Let us take a look ahead into a world that is changing faster than ever before: old values, proven methods and new ideas – where does FC Bayern's path lie?
"FC Bayern has always been a pioneer in football over the past few decades, and it is our task to ensure that it continues to move forward in the future. The world is changing. Digitalisation, an increased media spectrum and globalisation are key phrases in the context of this enormous growth. In addition, values and the way they are perceived are also undergoing major changes. Many things are rightly being questioned, and more and more topics such as responsibility, sustainability, ecology or even transparency are at stake. We must and we will align FC Bayern to these requirements. This is why, under the leadership of Oliver Kahn, together with our employees and with experts, we have initiated a process to address the medium and long-term future of FC Bayern".
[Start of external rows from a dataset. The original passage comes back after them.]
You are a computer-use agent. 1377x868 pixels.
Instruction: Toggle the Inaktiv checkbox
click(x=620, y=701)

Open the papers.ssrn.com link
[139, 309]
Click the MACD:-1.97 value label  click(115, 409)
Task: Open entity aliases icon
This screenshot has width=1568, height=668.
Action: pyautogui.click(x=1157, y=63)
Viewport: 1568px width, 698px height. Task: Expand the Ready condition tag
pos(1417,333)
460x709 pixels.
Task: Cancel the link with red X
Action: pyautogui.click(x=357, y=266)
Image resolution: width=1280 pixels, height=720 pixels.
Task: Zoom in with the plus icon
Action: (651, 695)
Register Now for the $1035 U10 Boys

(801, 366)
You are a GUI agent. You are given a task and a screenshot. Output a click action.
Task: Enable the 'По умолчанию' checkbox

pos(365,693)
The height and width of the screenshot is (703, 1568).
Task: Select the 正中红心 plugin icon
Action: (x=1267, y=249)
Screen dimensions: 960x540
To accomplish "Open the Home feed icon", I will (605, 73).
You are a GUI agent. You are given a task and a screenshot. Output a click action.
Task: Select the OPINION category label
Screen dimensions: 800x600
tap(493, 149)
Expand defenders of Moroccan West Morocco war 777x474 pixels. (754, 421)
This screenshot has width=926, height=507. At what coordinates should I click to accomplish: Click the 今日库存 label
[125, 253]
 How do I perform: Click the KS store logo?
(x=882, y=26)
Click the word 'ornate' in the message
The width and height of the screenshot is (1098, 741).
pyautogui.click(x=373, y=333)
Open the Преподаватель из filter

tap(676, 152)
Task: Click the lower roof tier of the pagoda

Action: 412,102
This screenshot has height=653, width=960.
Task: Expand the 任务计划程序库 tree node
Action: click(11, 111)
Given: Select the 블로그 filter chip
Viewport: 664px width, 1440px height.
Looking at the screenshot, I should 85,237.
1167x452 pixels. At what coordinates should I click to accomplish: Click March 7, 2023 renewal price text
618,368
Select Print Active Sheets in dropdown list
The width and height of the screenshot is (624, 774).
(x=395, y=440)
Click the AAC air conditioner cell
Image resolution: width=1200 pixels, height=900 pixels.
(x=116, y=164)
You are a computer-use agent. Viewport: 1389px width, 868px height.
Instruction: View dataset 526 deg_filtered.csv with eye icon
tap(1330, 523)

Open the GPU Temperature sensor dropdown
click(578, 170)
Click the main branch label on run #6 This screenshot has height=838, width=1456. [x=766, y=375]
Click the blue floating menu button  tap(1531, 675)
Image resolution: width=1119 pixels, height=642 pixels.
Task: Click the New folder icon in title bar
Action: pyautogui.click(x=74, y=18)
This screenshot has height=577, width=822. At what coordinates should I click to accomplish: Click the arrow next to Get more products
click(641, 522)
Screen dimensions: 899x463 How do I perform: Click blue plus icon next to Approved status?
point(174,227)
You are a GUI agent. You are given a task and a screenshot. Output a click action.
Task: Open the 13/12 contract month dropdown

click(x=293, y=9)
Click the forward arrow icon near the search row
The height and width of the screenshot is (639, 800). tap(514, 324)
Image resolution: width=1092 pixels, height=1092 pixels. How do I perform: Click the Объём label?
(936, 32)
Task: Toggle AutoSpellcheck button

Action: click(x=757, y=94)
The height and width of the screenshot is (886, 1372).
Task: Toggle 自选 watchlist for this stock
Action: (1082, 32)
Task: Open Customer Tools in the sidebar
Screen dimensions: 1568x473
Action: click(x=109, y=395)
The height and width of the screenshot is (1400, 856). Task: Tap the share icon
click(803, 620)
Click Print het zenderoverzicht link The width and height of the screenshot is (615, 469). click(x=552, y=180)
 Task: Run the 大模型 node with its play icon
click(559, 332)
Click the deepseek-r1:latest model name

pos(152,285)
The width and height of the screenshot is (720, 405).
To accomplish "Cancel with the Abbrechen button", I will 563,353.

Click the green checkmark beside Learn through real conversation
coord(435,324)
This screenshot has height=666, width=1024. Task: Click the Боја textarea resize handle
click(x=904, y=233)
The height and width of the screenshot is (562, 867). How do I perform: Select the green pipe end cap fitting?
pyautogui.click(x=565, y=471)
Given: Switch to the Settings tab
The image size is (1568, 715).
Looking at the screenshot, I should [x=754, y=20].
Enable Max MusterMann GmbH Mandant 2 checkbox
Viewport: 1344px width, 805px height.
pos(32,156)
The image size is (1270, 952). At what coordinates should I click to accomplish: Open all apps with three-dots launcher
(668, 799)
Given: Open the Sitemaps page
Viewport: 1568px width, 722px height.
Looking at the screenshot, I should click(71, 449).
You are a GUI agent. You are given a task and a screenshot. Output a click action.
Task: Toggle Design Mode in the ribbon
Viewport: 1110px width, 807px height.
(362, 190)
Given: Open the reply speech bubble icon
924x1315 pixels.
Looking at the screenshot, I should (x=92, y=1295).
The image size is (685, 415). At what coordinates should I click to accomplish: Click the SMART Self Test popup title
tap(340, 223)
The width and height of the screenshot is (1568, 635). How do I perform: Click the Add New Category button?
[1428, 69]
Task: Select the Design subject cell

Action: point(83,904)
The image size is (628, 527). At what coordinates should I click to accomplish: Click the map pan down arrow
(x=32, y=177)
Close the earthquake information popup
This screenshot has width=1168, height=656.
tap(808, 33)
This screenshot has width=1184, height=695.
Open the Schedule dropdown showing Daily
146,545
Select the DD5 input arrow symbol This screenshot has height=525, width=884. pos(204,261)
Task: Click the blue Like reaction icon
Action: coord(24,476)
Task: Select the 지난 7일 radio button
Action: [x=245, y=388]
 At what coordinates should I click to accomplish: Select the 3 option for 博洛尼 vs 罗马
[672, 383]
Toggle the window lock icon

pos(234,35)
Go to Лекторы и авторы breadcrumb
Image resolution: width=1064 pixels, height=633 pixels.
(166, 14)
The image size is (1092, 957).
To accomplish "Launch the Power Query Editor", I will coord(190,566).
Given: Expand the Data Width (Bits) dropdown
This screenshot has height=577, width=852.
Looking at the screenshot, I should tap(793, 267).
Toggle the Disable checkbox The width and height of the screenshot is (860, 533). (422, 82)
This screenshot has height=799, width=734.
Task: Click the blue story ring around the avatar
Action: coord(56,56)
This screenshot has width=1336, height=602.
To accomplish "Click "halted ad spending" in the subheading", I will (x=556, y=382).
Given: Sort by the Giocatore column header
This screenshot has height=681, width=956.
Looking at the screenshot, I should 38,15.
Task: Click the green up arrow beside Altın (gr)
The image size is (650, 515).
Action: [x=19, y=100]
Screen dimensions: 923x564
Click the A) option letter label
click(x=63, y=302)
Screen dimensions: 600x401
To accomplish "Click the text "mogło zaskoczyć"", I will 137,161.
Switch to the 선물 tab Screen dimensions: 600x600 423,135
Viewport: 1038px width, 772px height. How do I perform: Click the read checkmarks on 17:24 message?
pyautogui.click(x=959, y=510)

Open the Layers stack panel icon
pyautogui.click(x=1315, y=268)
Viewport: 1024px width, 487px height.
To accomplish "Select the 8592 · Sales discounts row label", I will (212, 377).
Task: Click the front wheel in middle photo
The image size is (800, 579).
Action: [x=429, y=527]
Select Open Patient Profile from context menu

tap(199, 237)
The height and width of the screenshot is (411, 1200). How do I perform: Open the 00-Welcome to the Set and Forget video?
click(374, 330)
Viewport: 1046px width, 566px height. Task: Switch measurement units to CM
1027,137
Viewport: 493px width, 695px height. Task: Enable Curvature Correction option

How can FC Bayern reinvent itself, adapt to a changing world, continue to shape it, and at the same time remain FC Bayern?
"We are faced with three fundamental challenges: 1) How do we manage to remain established as a top international club? 2) How do we position ourselves financially for this goal, in line with the previous Bayern philosophy of always observing financial prudence? And 3) the social question: How do we remain accessible, how do we perceive our role in society, how do we do justice to the fans so that we still have a sold-out Allianz Arena in ten years' time? How can we ensure that FC Bayern remains attractive? Nowadays, we need clear structures and content that everyone supports."
Is FC Bayern now more than ever a role model for Europe?
"I think so. This club is incredibly admired – all over the world. It is responsible for doing many things right, both in sport and business. There are very few clubs that can measure up to us in the overall balance. And especially in these coronavirus-afflicted times, we have had a lot of positive feedback from all over the world, saying how nice it is that we have never lost sight of the people who are not doing so well. You are looking at a happy president. I am happy to serve this club."